Saying that treatment methods being used against citrus greening are proving effective, Florida Citrus Mutual CEO Matt Joyner expressed optimism that production will continue to improve “if citrus trees can come out of the winter months unscathed by freezing temperatures and continue to grow in the new year.”
The new forecast said the industry remains on pace to fill 20.5 million 90-pound boxes of oranges. That compares to 15.8 million boxes during the 2022-2023 season and 41.2 million boxes during the 2021-2022 season. Most of Florida’s oranges are processed into juice.
Another 2.4 million boxes are expected to be filled this season with grapefruit and 550,000 boxes with specialty fruits.
Growers filled 1.81 million boxes of grapefruit during the 2022-2023 season and 3.33 million boxes during the 2021-2022 season. The initial October forecast for the 2023-2024 season put grapefruit production at 1.9 million boxes.
The industry filled 480,000 boxes of specialty fruits in 2022-2023 and 750,000 boxes in 2021-2022. The initial October forecast for 2023-2024 estimated a total of 500,000 boxes.
The growing season begins as summer turns to autumn and runs into June and July.
Alico, Inc., a major citrus grower, said in a quarterly financial filing this week that it anticipates an improved crop after Hurricane Ian cut the company’s production last season by just over 50 percent from the 2021-2022 season.
“We are confident that Alico’s crop recovery this season will be significant because of our exceptional caretaking practices and the maturity of over 2 million trees planted by the company since 2017,” John Kiernan, president and chief executive officer of the Fort Myers-based company, said in a prepared statement. “In addition, over 35 percent of our trees have now been treated with an oxytetracycline injection since January 2023 to combat citrus greening, with the goal to improve fruit quality and decrease the fruit drop rate.”
Ian made landfall in Southwest Florida and crossed through major citrus-growing areas. After Ian, Alico received about $28.2 million in insurance money, which helped in maintaining 49,000 citrus acres across seven counties, according to Kiernan’s statement.
The company also said it expects market prices to be consistent or slightly above the past season, amid continued consumer demand for orange juice, low levels of inventory at juice processors and a tighter global supply of oranges.
Alico and other parts of the industry also are waiting for federal assistance stemming from Hurricane Ian.
Meanwhile, Gov. Ron DeSantis on Tuesday released a proposed $114.4 billion budget for the state’s 2024-2025 fiscal year that would provide $20 million for citrus research and the Citrus Health Response Program, which is administered by the Florida Department of Agriculture and Consumer Services. Another $10 million is proposed for advertising by the Florida Department of Citrus.
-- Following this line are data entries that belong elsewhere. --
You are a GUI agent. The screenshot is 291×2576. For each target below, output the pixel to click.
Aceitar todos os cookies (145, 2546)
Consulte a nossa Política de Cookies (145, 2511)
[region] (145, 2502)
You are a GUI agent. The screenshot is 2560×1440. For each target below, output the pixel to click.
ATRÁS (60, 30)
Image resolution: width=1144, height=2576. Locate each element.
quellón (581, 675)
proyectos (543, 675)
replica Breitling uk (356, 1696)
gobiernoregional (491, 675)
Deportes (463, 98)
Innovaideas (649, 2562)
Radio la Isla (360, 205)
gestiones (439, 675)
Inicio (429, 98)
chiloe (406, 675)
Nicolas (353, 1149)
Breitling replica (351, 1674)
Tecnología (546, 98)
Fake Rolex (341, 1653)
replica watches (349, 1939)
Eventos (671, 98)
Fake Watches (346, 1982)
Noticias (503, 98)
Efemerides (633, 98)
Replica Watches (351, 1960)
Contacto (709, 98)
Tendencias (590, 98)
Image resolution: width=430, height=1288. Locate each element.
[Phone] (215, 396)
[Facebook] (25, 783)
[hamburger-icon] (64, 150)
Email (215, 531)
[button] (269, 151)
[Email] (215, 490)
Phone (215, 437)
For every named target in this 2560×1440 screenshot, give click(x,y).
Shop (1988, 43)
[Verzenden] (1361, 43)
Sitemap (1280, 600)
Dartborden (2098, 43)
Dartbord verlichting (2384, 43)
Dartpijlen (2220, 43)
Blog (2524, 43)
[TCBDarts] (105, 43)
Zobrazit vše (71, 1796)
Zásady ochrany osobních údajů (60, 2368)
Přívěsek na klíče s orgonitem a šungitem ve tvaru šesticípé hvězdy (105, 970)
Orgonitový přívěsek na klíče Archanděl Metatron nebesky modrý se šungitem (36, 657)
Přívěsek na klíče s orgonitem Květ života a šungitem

Joyner also said DeSantis’ support of $100 million for conservation easements under the Rural and Family Lands Protection Program would help the industry. A priority of Agriculture Commissioner Wilton Simpson, the easements allow farmers and ranchers to continue operations with the promise that their land won’t be developed.
Lawmakers included $65 million for various aspects of the citrus industry in the state’s current budget, which took effect July 1. The total, which included $49.5 million for citrus protection and research on trees resistant to citrus greening, was a $28 million increase from the previous year.